# WORK TASK
The result should hold only the lines from the one with "Screen dimensions: 400x187" through the final line of the data below, transcribed exactly, pictures left out.

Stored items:
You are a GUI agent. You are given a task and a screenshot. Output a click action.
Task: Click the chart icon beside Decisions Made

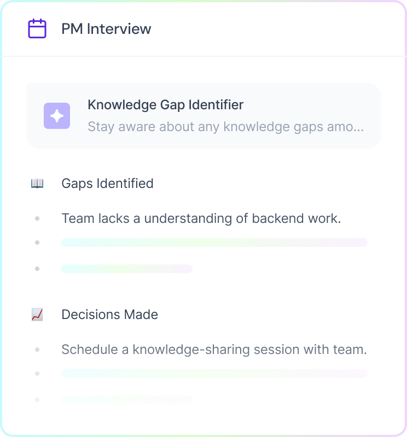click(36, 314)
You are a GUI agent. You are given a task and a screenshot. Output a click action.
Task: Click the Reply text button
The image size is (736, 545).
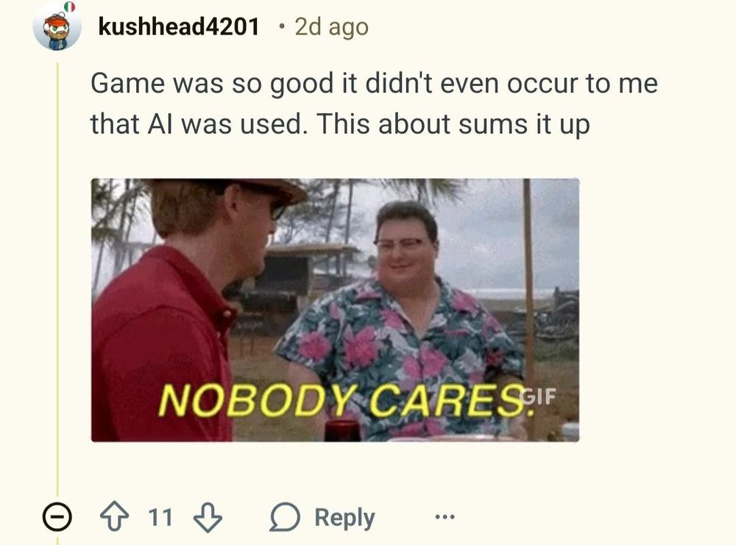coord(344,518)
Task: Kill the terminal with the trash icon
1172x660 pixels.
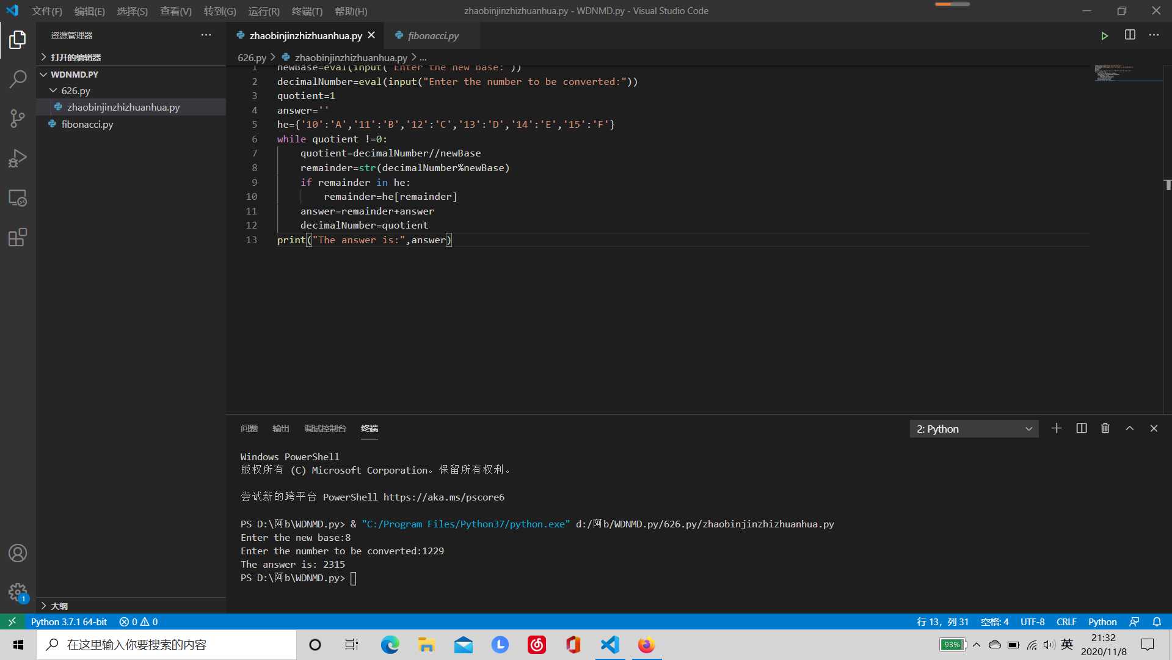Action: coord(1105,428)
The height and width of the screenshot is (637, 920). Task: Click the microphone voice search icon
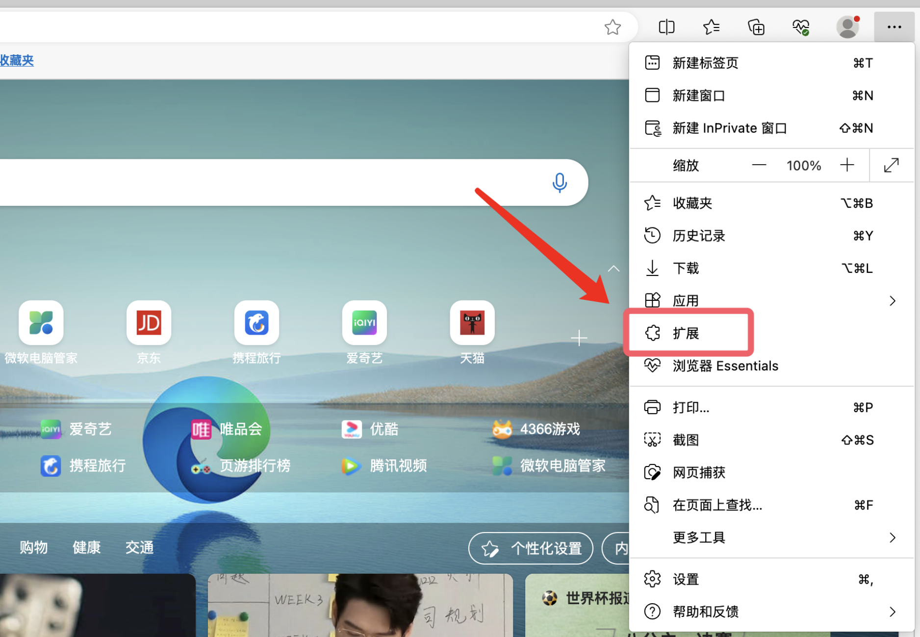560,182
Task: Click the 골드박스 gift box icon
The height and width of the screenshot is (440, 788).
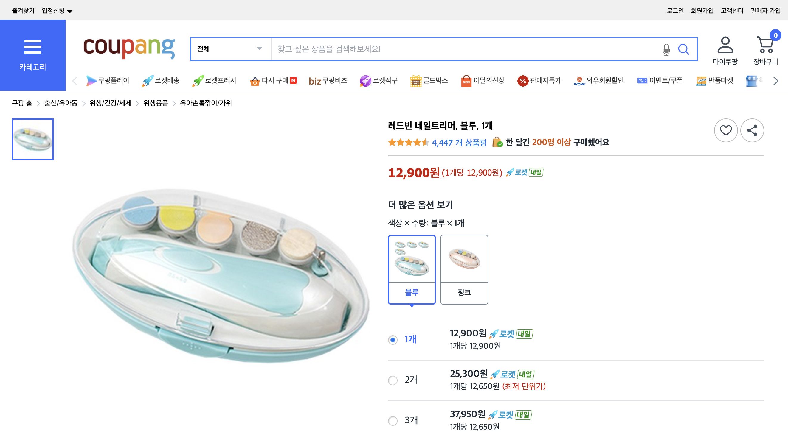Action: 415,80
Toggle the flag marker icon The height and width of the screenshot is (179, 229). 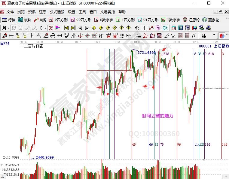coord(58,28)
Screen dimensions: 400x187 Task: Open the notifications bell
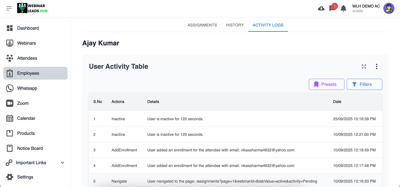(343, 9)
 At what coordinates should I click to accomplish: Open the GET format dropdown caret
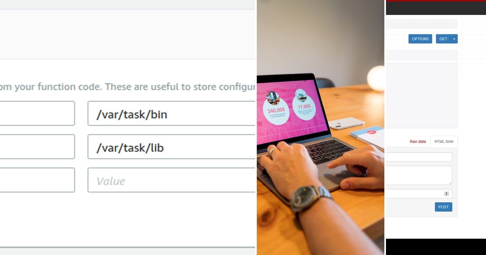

# RESPONSE TO THE TASK
Screen dimensions: 400x187 Task: Open the notifications bell
(343, 9)
 At what coordinates should I click to accomplish: Open the GET format dropdown caret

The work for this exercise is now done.